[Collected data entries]
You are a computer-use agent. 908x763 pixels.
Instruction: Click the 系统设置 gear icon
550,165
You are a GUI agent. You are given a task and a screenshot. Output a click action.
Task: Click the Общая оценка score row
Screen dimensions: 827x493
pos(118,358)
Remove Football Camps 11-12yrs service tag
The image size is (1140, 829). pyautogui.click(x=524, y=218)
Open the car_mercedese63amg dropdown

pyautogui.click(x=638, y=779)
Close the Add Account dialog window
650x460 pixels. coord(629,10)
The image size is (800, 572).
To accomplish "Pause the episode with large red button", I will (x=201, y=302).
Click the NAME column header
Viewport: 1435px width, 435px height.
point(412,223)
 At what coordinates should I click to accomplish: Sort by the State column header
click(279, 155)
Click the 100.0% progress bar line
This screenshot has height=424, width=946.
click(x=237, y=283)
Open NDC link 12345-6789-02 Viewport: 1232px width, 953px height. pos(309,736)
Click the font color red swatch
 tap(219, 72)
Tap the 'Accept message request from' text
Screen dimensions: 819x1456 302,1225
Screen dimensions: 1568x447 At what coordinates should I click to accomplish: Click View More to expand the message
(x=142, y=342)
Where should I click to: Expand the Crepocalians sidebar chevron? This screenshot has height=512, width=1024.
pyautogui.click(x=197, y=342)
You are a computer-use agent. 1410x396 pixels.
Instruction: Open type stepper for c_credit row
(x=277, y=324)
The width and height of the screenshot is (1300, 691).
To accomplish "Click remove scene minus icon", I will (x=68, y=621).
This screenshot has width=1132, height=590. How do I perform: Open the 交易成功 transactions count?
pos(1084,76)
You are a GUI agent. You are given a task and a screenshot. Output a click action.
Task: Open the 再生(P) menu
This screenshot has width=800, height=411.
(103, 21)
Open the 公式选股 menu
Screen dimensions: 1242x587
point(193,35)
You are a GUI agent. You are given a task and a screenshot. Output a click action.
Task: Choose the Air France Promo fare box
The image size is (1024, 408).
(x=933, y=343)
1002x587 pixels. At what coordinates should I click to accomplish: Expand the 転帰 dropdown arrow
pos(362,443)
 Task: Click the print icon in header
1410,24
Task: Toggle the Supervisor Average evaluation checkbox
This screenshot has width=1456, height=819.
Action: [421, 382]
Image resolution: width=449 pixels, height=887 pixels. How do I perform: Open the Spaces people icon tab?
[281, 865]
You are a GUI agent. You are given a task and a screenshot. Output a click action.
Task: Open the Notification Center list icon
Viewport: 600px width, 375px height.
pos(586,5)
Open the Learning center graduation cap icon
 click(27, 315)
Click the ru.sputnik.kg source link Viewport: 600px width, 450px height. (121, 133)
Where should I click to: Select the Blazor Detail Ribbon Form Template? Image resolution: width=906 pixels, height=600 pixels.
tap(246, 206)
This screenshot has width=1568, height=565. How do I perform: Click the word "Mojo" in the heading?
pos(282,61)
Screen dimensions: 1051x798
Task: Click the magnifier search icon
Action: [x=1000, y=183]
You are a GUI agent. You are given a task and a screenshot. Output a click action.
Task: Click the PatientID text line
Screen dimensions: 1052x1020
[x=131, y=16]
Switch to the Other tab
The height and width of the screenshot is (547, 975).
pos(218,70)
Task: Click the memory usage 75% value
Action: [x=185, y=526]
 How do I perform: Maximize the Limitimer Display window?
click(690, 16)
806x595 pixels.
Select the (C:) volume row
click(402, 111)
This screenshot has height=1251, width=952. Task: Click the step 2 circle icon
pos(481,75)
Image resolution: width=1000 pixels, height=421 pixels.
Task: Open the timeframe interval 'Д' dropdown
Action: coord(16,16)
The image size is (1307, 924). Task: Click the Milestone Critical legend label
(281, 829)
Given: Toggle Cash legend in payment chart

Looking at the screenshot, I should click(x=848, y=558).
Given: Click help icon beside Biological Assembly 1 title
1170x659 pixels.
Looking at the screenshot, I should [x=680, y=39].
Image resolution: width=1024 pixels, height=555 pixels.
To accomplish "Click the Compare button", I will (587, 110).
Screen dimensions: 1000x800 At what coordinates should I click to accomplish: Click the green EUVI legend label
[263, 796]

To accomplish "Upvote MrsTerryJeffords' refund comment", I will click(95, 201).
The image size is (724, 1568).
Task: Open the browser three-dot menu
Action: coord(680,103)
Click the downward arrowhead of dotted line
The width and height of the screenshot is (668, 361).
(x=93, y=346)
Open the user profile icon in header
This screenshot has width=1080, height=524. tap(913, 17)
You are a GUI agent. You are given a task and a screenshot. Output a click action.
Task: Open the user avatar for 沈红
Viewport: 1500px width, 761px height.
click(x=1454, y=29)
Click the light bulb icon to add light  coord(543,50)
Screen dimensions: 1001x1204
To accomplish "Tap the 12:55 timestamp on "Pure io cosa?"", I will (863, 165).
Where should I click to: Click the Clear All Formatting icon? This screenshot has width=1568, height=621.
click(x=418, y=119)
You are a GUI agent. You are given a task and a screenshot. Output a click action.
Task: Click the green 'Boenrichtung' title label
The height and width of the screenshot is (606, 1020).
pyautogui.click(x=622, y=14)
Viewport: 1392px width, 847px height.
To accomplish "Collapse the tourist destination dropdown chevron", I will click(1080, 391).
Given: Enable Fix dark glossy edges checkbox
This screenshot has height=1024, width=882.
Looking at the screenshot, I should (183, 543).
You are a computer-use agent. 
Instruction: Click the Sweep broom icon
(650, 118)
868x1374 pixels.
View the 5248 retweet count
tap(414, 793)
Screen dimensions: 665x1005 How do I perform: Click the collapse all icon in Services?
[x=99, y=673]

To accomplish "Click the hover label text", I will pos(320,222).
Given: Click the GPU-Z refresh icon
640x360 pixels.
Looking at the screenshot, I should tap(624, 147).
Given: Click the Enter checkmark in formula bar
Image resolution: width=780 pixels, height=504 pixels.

§ **Instructions for the task**
Please copy out every line shown above, exactly.

§ **Result**
You are a computer-use agent. 908x763 pixels.
Instruction: Click the 系统设置 gear icon
550,165
You are a GUI agent. You are given a task and a screenshot. Output a click action.
Task: Click the Общая оценка score row
Screen dimensions: 827x493
pos(118,358)
Remove Football Camps 11-12yrs service tag
The image size is (1140, 829). pyautogui.click(x=524, y=218)
Open the car_mercedese63amg dropdown

pyautogui.click(x=638, y=779)
Close the Add Account dialog window
650x460 pixels. coord(629,10)
The image size is (800, 572).
To accomplish "Pause the episode with large red button", I will (x=201, y=302).
Click the NAME column header
Viewport: 1435px width, 435px height.
point(412,223)
 At what coordinates should I click to accomplish: Sort by the State column header
click(279, 155)
Click the 100.0% progress bar line
This screenshot has height=424, width=946.
click(x=237, y=283)
Open NDC link 12345-6789-02 Viewport: 1232px width, 953px height. pos(309,736)
Click the font color red swatch
 tap(219, 72)
Tap the 'Accept message request from' text
Screen dimensions: 819x1456 302,1225
Screen dimensions: 1568x447 At what coordinates should I click to accomplish: Click View More to expand the message
(x=142, y=342)
Where should I click to: Expand the Crepocalians sidebar chevron? This screenshot has height=512, width=1024.
pyautogui.click(x=197, y=342)
You are a computer-use agent. 1410x396 pixels.
Instruction: Open type stepper for c_credit row
(x=277, y=324)
The width and height of the screenshot is (1300, 691).
To accomplish "Click remove scene minus icon", I will (x=68, y=621).
This screenshot has width=1132, height=590. How do I perform: Open the 交易成功 transactions count?
pos(1084,76)
You are a GUI agent. You are given a task and a screenshot. Output a click action.
Task: Open the 再生(P) menu
This screenshot has width=800, height=411.
(103, 21)
Open the 公式选股 menu
Screen dimensions: 1242x587
point(193,35)
You are a GUI agent. You are given a task and a screenshot. Output a click action.
Task: Choose the Air France Promo fare box
The image size is (1024, 408).
(x=933, y=343)
1002x587 pixels. At what coordinates should I click to accomplish: Expand the 転帰 dropdown arrow
pos(362,443)
 Task: Click the print icon in header
1410,24
Task: Toggle the Supervisor Average evaluation checkbox
This screenshot has width=1456, height=819.
Action: [421, 382]
Image resolution: width=449 pixels, height=887 pixels. How do I perform: Open the Spaces people icon tab?
[281, 865]
You are a GUI agent. You are given a task and a screenshot. Output a click action.
Task: Open the Notification Center list icon
Viewport: 600px width, 375px height.
pos(586,5)
Open the Learning center graduation cap icon
 click(27, 315)
Click the ru.sputnik.kg source link Viewport: 600px width, 450px height. (121, 133)
Where should I click to: Select the Blazor Detail Ribbon Form Template? Image resolution: width=906 pixels, height=600 pixels.
tap(246, 206)
This screenshot has width=1568, height=565. How do I perform: Click the word "Mojo" in the heading?
pos(282,61)
Screen dimensions: 1051x798
Task: Click the magnifier search icon
Action: [x=1000, y=183]
You are a GUI agent. You are given a task and a screenshot. Output a click action.
Task: Click the PatientID text line
Screen dimensions: 1052x1020
[x=131, y=16]
Switch to the Other tab
The height and width of the screenshot is (547, 975).
pos(218,70)
Task: Click the memory usage 75% value
Action: [x=185, y=526]
 How do I perform: Maximize the Limitimer Display window?
click(690, 16)
806x595 pixels.
Select the (C:) volume row
click(402, 111)
This screenshot has height=1251, width=952. Task: Click the step 2 circle icon
pos(481,75)
Image resolution: width=1000 pixels, height=421 pixels.
Task: Open the timeframe interval 'Д' dropdown
Action: coord(16,16)
The image size is (1307, 924). Task: Click the Milestone Critical legend label
(281, 829)
Given: Toggle Cash legend in payment chart

Looking at the screenshot, I should click(x=848, y=558).
Given: Click help icon beside Biological Assembly 1 title
1170x659 pixels.
Looking at the screenshot, I should [x=680, y=39].
Image resolution: width=1024 pixels, height=555 pixels.
To accomplish "Click the Compare button", I will (587, 110).
Screen dimensions: 1000x800 At what coordinates should I click to accomplish: Click the green EUVI legend label
[263, 796]

To accomplish "Upvote MrsTerryJeffords' refund comment", I will click(95, 201).
The image size is (724, 1568).
Task: Open the browser three-dot menu
Action: coord(680,103)
Click the downward arrowhead of dotted line
The width and height of the screenshot is (668, 361).
(x=93, y=346)
Open the user profile icon in header
This screenshot has width=1080, height=524. tap(913, 17)
You are a GUI agent. You are given a task and a screenshot. Output a click action.
Task: Open the user avatar for 沈红
Viewport: 1500px width, 761px height.
click(x=1454, y=29)
Click the light bulb icon to add light  coord(543,50)
Screen dimensions: 1001x1204
To accomplish "Tap the 12:55 timestamp on "Pure io cosa?"", I will (863, 165).
Where should I click to: Click the Clear All Formatting icon? This screenshot has width=1568, height=621.
click(x=418, y=119)
You are a GUI agent. You are given a task and a screenshot. Output a click action.
Task: Click the green 'Boenrichtung' title label
The height and width of the screenshot is (606, 1020).
pyautogui.click(x=622, y=14)
Viewport: 1392px width, 847px height.
To accomplish "Collapse the tourist destination dropdown chevron", I will click(1080, 391).
Given: Enable Fix dark glossy edges checkbox
This screenshot has height=1024, width=882.
Looking at the screenshot, I should (183, 543).
You are a computer-use agent. 
Instruction: Click the Sweep broom icon
(650, 118)
868x1374 pixels.
View the 5248 retweet count
tap(414, 793)
Screen dimensions: 665x1005 How do I perform: Click the collapse all icon in Services?
[x=99, y=673]

To accomplish "Click the hover label text", I will pos(320,222).
Given: Click the GPU-Z refresh icon
640x360 pixels.
Looking at the screenshot, I should tap(624, 147).
Given: Click the Enter checkmark in formula bar
Image resolution: width=780 pixels, height=504 pixels.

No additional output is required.